Why does an index update take so much time in Solr

2019-04-16 04:48发布

问题:

I am using solr 4.10.3. I have to update about 100,000 indexes. Queries are like per document

curl 'localhost:8900/solr/update?commit=true' -H 'Content-type:application/json' -d '[{"id":"org.wikipedia.ur:http/wiki/%D9%85%DB%8C%D9%84","group":{"set":"wiki"}}]'

After starting to update this index, after 12 hours passed, only 48000 documents are updated.

Where is the problem. Can anyone guide me?

回答1:

You are using hard commit with each curl request. This forces solr to push the segment (lucene data structure for storing the indexes) to disk with every commit. Solr always write the data into new segments and looks like it force it to create 100K segments.

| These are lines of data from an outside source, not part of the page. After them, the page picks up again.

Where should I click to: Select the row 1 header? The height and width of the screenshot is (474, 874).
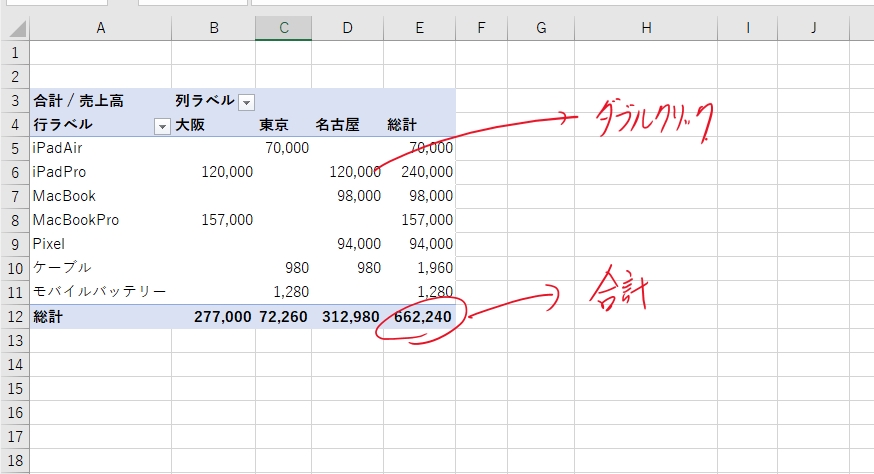point(15,52)

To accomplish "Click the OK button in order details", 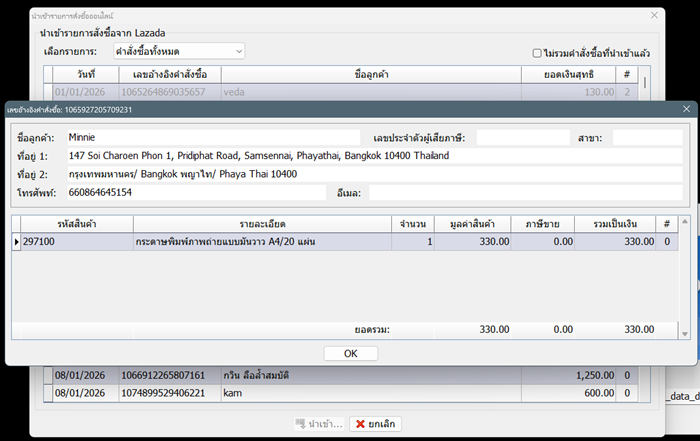I will pyautogui.click(x=350, y=353).
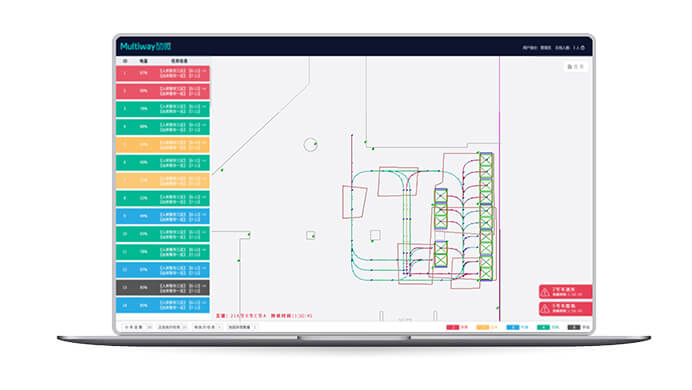Click the red legend swatch at bottom
The image size is (692, 390).
point(452,327)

Solr uses mergePolicy as TieredMergePolicy and mergeFactor as 10 default parameter which merge every time solr have 10 almost equal size segments. This merge processes runs in the background using with ConcurrentMergeScheduler implementation.

This merge process is CPU intensive. Here you can use softCommit instead of hardCommit. That might help you.



回答2:

You should use soft commit like this one

curl 'localhost:8900/solr/update?softCommit=true' -H 'Content-type:application/json' -d '[{"id":"org.wikipedia.ur:http/wiki/%D9%85%DB%8C%D9%84","group":{"set":"wiki"}}]'